Your instructions -
Transcribe every entry exactly; the images stay out.

Records to process -
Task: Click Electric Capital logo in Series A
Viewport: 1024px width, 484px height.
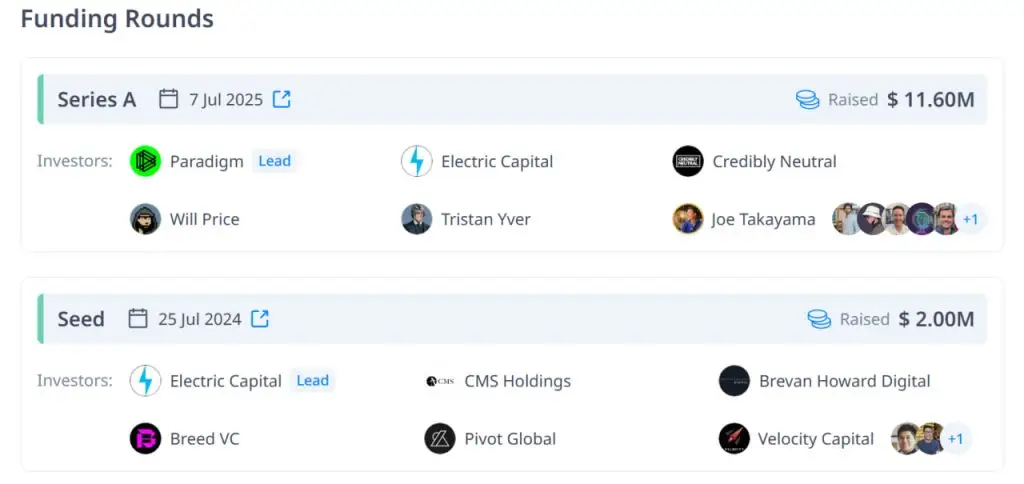Action: click(416, 161)
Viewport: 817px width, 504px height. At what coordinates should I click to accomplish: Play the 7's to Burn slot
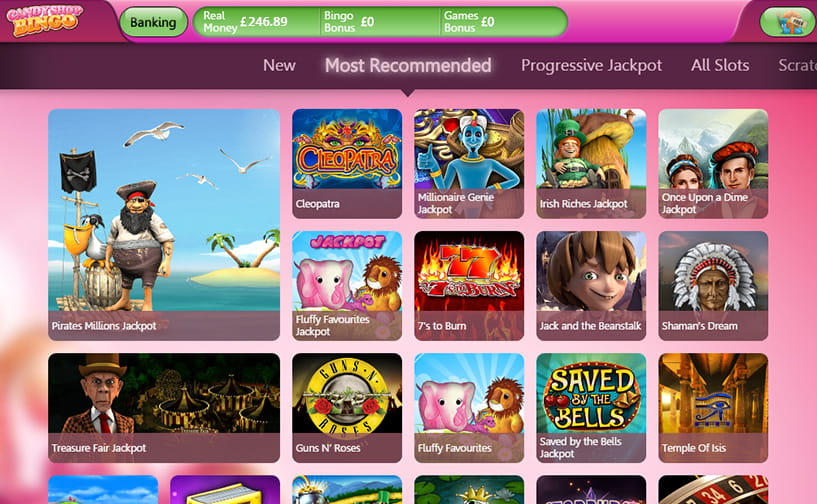pos(469,286)
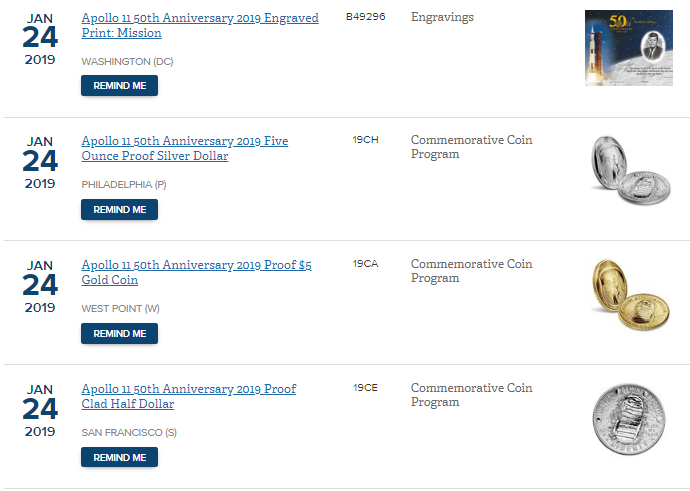The width and height of the screenshot is (690, 491).
Task: Click the WASHINGTON (DC) mint label
Action: coord(127,62)
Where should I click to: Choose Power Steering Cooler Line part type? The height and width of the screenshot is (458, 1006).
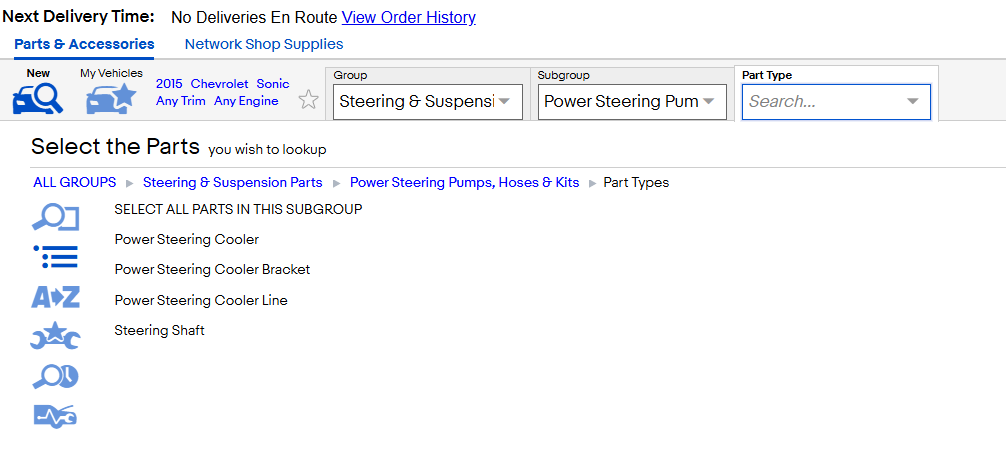(x=201, y=300)
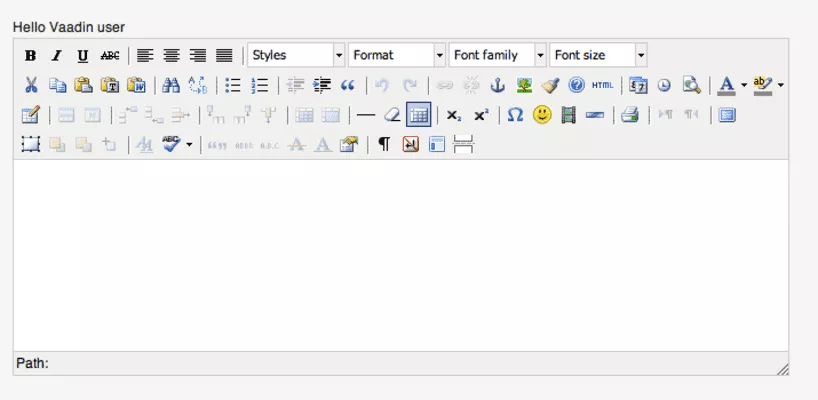This screenshot has width=818, height=400.
Task: Click the cut scissors icon
Action: pos(30,86)

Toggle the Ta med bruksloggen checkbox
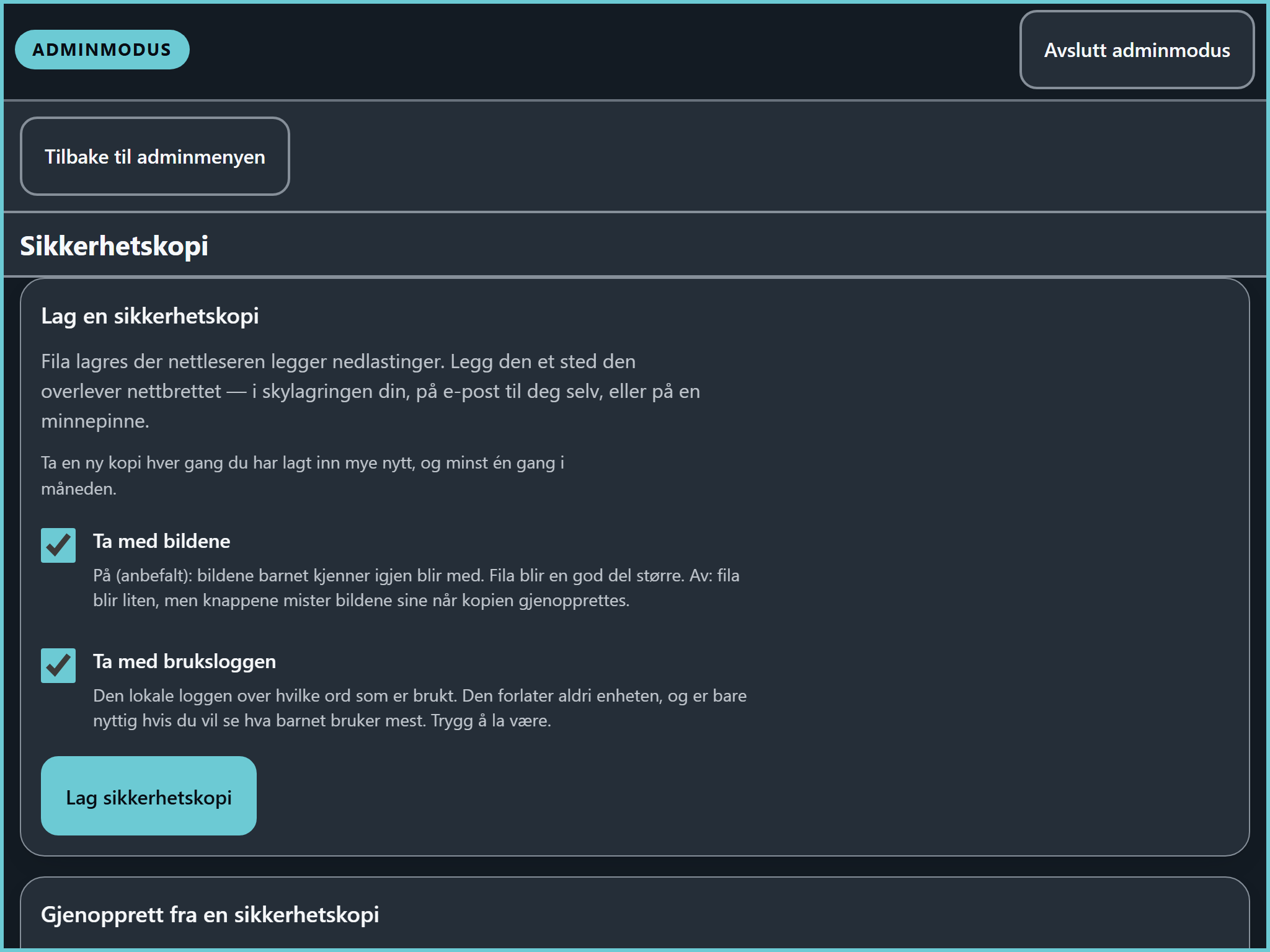tap(58, 666)
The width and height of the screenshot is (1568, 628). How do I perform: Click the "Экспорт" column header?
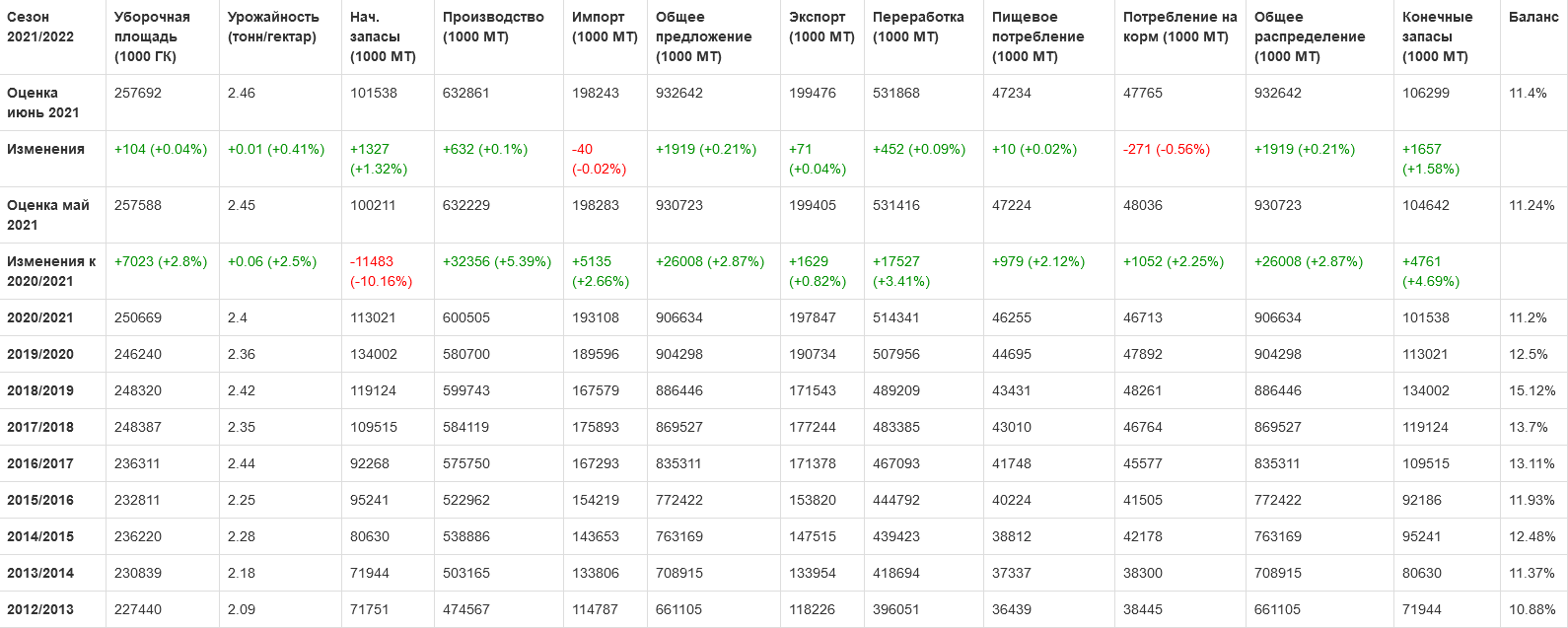(821, 27)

Response -
Task: Click Electric Capital logo in Series A
Viewport: 1024px width, 484px height.
Action: click(416, 161)
Viewport: 817px width, 504px height. At what coordinates should I click to accomplish: Play the 7's to Burn slot
pos(469,286)
The width and height of the screenshot is (690, 491).
Task: Click the WASHINGTON (DC) mint label
Action: coord(127,62)
Where should I click to: Choose Power Steering Cooler Line part type? The height and width of the screenshot is (458, 1006).
(x=201, y=300)
This screenshot has width=818, height=400.
Task: Click the cut scissors icon
Action: pos(30,86)

Toggle the Ta med bruksloggen checkbox
tap(58, 666)
The width and height of the screenshot is (1568, 628). How do I perform: Click the "Экспорт" column header?
(821, 27)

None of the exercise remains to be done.